_Exercise objective_:
The reply must return each line of the data exactly.

_Supplied data_:

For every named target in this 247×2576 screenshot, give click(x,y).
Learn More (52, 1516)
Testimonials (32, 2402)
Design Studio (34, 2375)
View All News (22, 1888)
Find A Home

_Output below_:
For every named target in this 247×2576 screenshot, give click(x,y).
Learn More (52, 1516)
Testimonials (32, 2402)
Design Studio (34, 2375)
View All News (22, 1888)
Find A Home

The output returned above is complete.